AIM OF THE EXERCISE: Return the lines below exactly as they appear, please, starting with the first and ending with the one that contains "You are a computer-use agent. Viewport: 715px".

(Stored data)
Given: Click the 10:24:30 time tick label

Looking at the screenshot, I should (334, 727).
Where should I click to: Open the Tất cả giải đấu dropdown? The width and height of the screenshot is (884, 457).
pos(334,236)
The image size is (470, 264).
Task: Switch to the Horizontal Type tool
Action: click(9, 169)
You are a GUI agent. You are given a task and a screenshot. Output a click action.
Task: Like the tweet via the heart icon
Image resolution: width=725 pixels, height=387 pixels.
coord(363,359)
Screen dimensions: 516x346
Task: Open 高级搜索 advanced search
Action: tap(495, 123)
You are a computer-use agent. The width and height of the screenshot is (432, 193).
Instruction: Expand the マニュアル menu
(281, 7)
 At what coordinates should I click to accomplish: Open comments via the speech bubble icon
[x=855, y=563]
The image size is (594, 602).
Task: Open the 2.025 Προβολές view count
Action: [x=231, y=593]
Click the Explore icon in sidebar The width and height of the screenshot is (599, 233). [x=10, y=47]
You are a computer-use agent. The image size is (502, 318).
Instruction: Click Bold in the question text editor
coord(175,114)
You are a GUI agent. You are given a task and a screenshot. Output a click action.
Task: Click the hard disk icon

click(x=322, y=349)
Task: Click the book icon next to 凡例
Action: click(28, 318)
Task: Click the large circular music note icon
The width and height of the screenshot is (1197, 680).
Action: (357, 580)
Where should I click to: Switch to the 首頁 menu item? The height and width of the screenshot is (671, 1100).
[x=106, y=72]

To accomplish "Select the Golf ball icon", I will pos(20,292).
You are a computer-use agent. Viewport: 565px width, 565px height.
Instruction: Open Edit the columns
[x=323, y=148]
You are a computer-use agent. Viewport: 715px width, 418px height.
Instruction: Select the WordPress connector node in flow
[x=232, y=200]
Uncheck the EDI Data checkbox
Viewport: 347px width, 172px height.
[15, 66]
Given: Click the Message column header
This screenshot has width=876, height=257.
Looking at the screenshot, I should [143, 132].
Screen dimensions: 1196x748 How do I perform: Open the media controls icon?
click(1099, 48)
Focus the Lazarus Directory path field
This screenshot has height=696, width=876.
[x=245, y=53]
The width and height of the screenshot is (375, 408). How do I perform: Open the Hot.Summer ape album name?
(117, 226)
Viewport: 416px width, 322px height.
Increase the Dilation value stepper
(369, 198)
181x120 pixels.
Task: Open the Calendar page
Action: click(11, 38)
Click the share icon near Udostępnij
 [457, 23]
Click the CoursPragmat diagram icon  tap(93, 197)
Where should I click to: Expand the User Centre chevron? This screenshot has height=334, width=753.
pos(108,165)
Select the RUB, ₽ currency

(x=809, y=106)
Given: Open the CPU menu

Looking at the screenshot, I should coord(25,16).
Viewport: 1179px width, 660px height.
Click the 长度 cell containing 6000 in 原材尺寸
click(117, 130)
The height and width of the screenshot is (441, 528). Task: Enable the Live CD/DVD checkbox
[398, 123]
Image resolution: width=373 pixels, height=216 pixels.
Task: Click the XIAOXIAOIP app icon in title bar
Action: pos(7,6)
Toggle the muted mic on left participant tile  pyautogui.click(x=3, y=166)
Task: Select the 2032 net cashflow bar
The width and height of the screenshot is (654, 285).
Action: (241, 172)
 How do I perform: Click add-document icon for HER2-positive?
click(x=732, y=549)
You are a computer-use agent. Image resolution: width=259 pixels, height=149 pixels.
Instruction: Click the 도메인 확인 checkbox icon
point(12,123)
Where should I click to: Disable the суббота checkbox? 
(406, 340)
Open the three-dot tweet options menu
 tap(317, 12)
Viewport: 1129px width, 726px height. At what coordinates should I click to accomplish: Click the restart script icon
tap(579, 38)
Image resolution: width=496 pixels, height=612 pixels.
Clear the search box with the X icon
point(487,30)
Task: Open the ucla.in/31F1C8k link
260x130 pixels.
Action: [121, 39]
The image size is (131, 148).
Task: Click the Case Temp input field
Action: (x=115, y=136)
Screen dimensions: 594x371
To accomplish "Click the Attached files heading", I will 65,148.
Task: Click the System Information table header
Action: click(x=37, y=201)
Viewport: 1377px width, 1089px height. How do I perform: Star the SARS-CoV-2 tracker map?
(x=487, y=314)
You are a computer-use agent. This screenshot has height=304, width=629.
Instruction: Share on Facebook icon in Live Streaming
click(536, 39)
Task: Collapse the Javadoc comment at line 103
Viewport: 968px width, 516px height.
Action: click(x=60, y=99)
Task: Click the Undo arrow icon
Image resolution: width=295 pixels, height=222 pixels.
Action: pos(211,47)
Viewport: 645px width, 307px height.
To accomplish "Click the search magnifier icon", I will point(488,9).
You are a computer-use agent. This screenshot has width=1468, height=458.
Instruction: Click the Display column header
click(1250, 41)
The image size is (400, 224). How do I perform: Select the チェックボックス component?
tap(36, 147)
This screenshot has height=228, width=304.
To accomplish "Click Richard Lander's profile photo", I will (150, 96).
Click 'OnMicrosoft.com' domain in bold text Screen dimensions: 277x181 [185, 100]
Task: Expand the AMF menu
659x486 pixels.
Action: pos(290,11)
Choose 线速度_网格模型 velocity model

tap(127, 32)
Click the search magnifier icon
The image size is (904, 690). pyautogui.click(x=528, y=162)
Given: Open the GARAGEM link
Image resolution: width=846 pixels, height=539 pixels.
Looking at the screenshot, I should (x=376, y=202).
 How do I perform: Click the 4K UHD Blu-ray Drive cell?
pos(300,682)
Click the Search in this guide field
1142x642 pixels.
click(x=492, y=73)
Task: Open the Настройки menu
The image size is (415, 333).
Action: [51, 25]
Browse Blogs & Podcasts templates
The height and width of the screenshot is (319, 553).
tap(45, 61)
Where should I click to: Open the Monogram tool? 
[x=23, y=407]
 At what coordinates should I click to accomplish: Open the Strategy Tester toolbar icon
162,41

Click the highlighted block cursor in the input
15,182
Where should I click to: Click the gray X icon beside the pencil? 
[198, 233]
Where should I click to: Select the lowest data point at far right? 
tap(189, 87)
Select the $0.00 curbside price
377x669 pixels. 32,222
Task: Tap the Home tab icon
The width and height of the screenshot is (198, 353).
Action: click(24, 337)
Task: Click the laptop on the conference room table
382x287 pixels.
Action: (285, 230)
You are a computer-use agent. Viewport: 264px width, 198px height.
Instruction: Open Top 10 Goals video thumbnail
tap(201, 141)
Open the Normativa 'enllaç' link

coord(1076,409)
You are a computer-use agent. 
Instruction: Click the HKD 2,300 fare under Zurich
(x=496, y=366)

TASK RESPONSE:
Given: Click the 10:24:30 time tick label

Looking at the screenshot, I should (334, 727).
Where should I click to: Open the Tất cả giải đấu dropdown? The width and height of the screenshot is (884, 457).
pos(334,236)
The image size is (470, 264).
Task: Switch to the Horizontal Type tool
Action: click(9, 169)
You are a GUI agent. You are given a task and a screenshot. Output a click action.
Task: Like the tweet via the heart icon
Image resolution: width=725 pixels, height=387 pixels.
coord(363,359)
Screen dimensions: 516x346
Task: Open 高级搜索 advanced search
Action: tap(495, 123)
You are a computer-use agent. The width and height of the screenshot is (432, 193).
Instruction: Expand the マニュアル menu
(281, 7)
 At what coordinates should I click to accomplish: Open comments via the speech bubble icon
[x=855, y=563]
The image size is (594, 602).
Task: Open the 2.025 Προβολές view count
Action: [x=231, y=593]
Click the Explore icon in sidebar The width and height of the screenshot is (599, 233). [x=10, y=47]
You are a computer-use agent. The image size is (502, 318).
Instruction: Click Bold in the question text editor
coord(175,114)
You are a GUI agent. You are given a task and a screenshot. Output a click action.
Task: Click the hard disk icon

click(x=322, y=349)
Task: Click the book icon next to 凡例
Action: click(28, 318)
Task: Click the large circular music note icon
The width and height of the screenshot is (1197, 680).
Action: (357, 580)
Where should I click to: Switch to the 首頁 menu item? The height and width of the screenshot is (671, 1100).
[x=106, y=72]

To accomplish "Select the Golf ball icon", I will pos(20,292).
You are a computer-use agent. Viewport: 565px width, 565px height.
Instruction: Open Edit the columns
[x=323, y=148]
You are a computer-use agent. Viewport: 715px width, 418px height.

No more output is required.